Government Intervention With Commercial Leases
Researching this article has given me greater empathy for those tasked with writing the laws of this land, and this is to say nothing for doing so during a pandemic. There is no perfectly symmetrical approach which appeases all stakeholders; some will feel, often justifiably, hard done by. Take for example the decision to provide a wage subsidy to employers, but not intervene with the commercial leasing arrangements of landlords and tenants, as has been done in Australia.
The Government continues to attract the ire of the retail sector for the latter, and it is easy to get caught up in this sentiment, given the great number of us directly potentially affected by this decision, adversely, and maybe tomorrow. This fear will do it to us, but before we reach for our placards and pitchforks, it’s worth trying to somewhat calmly work through some of the possible reasoning for this decision, what it means in real terms for various stakeholders, and how it might play out in practice.
The Landlord-Tenant Relationship
The characteristics of the landlord-tenant relationship are firmly established: the landlord leases its premises to the tenant to use for an agreed commercial purpose in exchange for the payment of rent. The landlord is entitled to set its rent, and once agreed to by the tenant, collect this rent throughout the term of the lease (subject of course to it adhering to statutory and contractual obligations imposed on it).
The landlord is not expected to assume any of the functional trade risk of its tenant. That is, its fate shall not be affected by the fortunes of its tenant, except to the extent it will require a solvent tenant, lest it be able to continue to pay its rent.
If Government interferes with this relationship by requiring mandatory abatement of rents and / or prohibition on the landlord terminating commercial leases if tenants do not pay full rent, it is tantamount to Government altering the fundamental nature of the landlord-tenant relationship because it would require the landlord to assume some of the tenant’s trade risk. Moreover, it is an interference with the sanctity of contract, a fundamental underpinning of western liberal democracy. Perhaps Government is loathe to do so at this stage of the pandemic, given it could initiate a raft of unintended and yet to be understood future economic consequences. It will no doubt be watching the effect of this move in Australia very closely, maybe nervously.
Low Cost Government Guaranteed Loans
It is also possible Government intended its low cost guaranteed loan scheme to relieve SMEs of the burden of its lease obligations. Indeed, the specific wording in Finance Minister Grant Robertson’s press release on these loans referred to them being used to fund the ‘unavoidable fixed costs’ of businesses affected by Covid-19. This reasoning is further galvanized by the fact these loans do not appear to be available to small scale commercial landlords.

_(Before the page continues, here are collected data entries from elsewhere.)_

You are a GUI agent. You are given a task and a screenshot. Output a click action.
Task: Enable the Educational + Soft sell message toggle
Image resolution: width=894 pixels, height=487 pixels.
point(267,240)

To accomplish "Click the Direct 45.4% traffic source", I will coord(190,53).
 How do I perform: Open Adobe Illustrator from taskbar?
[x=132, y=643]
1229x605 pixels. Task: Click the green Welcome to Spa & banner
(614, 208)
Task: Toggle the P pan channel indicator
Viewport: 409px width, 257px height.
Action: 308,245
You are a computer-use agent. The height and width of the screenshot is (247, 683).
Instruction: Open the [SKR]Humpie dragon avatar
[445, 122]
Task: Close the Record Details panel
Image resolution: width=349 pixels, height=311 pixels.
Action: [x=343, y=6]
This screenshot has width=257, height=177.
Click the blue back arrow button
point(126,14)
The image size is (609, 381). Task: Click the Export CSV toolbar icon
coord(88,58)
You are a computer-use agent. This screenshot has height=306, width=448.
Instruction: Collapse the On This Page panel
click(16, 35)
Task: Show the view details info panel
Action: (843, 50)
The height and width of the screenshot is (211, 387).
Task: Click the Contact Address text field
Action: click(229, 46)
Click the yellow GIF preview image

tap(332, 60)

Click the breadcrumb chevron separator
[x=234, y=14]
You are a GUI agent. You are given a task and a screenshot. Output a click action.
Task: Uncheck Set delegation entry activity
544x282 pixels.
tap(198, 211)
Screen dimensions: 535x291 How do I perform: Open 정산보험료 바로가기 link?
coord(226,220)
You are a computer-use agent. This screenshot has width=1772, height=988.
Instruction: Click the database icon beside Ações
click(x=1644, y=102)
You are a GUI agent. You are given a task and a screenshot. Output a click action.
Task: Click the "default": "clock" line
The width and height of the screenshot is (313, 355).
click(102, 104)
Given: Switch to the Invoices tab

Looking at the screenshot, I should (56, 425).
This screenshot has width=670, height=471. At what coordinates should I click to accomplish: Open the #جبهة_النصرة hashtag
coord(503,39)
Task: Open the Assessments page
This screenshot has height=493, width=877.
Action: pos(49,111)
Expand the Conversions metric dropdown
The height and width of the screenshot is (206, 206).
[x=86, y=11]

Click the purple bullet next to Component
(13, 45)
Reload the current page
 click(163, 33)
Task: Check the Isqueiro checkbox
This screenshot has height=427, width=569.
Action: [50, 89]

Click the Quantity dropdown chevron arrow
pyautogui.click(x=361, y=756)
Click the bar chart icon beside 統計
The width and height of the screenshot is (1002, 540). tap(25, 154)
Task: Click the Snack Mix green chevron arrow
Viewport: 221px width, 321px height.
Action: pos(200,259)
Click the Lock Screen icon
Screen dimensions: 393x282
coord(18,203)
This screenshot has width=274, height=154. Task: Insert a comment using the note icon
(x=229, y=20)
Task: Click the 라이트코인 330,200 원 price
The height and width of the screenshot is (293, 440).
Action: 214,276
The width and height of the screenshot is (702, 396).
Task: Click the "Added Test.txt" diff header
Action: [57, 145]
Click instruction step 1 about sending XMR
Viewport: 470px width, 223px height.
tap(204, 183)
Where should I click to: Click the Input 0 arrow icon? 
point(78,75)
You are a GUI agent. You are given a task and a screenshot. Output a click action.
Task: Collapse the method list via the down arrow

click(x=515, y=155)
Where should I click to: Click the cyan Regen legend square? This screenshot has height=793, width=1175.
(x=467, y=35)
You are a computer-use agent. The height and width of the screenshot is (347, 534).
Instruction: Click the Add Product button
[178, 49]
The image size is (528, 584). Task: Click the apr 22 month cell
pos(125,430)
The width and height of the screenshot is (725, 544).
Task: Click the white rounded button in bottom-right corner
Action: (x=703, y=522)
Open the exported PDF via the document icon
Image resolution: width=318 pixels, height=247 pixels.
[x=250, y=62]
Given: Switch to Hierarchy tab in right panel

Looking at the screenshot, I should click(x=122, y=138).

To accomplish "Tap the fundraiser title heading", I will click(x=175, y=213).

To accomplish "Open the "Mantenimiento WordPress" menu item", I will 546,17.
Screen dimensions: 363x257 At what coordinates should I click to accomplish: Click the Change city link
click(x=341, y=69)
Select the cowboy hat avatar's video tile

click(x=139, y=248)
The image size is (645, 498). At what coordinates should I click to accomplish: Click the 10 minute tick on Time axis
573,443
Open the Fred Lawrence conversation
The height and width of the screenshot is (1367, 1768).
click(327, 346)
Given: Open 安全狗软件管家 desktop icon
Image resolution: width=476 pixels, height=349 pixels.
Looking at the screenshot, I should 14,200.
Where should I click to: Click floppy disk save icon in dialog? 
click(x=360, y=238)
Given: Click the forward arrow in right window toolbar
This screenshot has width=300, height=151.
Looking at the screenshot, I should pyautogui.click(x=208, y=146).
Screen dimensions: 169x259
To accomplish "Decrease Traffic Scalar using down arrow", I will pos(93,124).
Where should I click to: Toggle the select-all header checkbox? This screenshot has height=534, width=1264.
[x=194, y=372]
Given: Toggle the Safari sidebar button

What it Means and How it May Play Out in Practice
If a landlord and tenant cannot successfully negotiate an arrangement which allows the landlord to continue to collect a portion of its rent and defer and / or abate an amount sufficient for its tenant to trade through the pandemic, there will potentially be significant uncertainty, cost, stress and anxiety for both landlord and tenant alike. Whereas the mandatory commercial tenancies code in Australia should foster negotiation by dissuading the parties from litigating in the knowledge their ‘optimal positions’ are off the table (i.e. the landlord cannot terminate the lease nor draw on the tenant’s security, and the tenant cannot expect a full abatement of rent), in New Zealand landlords with an appetite for litigation may well purport to terminate leases and draw on the tenant’s security. The position of course is unclear, with no case history to draw on, however even the perceived threat of well capitalized landlords taking these steps could well shoehorn tenants into electing to borrow funds to pay their rent, rather than assuming litigation cost and risk, not to mention the potential loss of a premises that may have considerable associated goodwill for the business. Conversely, opportunistic tenants may well refuse to pay rent and wait in the wings in the belief, mistaken or otherwise, that their landlord either will not assume litigation cost and risk, or will at least wait to see the result of the first cases heard on the matter.
While all of this could be hugely unfortunate for the individual parties embroiled in such sagas, the cost at a macro level is of course devastating for our economy. For all of the downside associated with intervening with this historically sacred contractual relationship, I cannot help but think the Australians may be right in principle to intervene, although perhaps the sheer quantum of relief it affords tenants will prove to have an overly onerous effect on landlords, particularly on small scale landlords with mortgages. On a principled basis, there seems little reason to treat these landlords any differently to other SMEs. As you can see, getting the balance right is fraught and no singular solution is without its issues.
Self-Regulation
Given this honey pot of uncertainty and confusion, the best high-level advice for landlords and tenants is that now more than ever is the best time to act in good conscience, transparently and expediently. The parties need to do their best to sort it out themselves. The cost of not doing so is too high, and much like with the Covid-19 Government Alert system, if we can’t police ourselves there may need to be Government intervention. If this article has done nothing else, it will have convinced you that this is not a simple task and intervention will present its own unique set of unintended and yet to be understood consequences.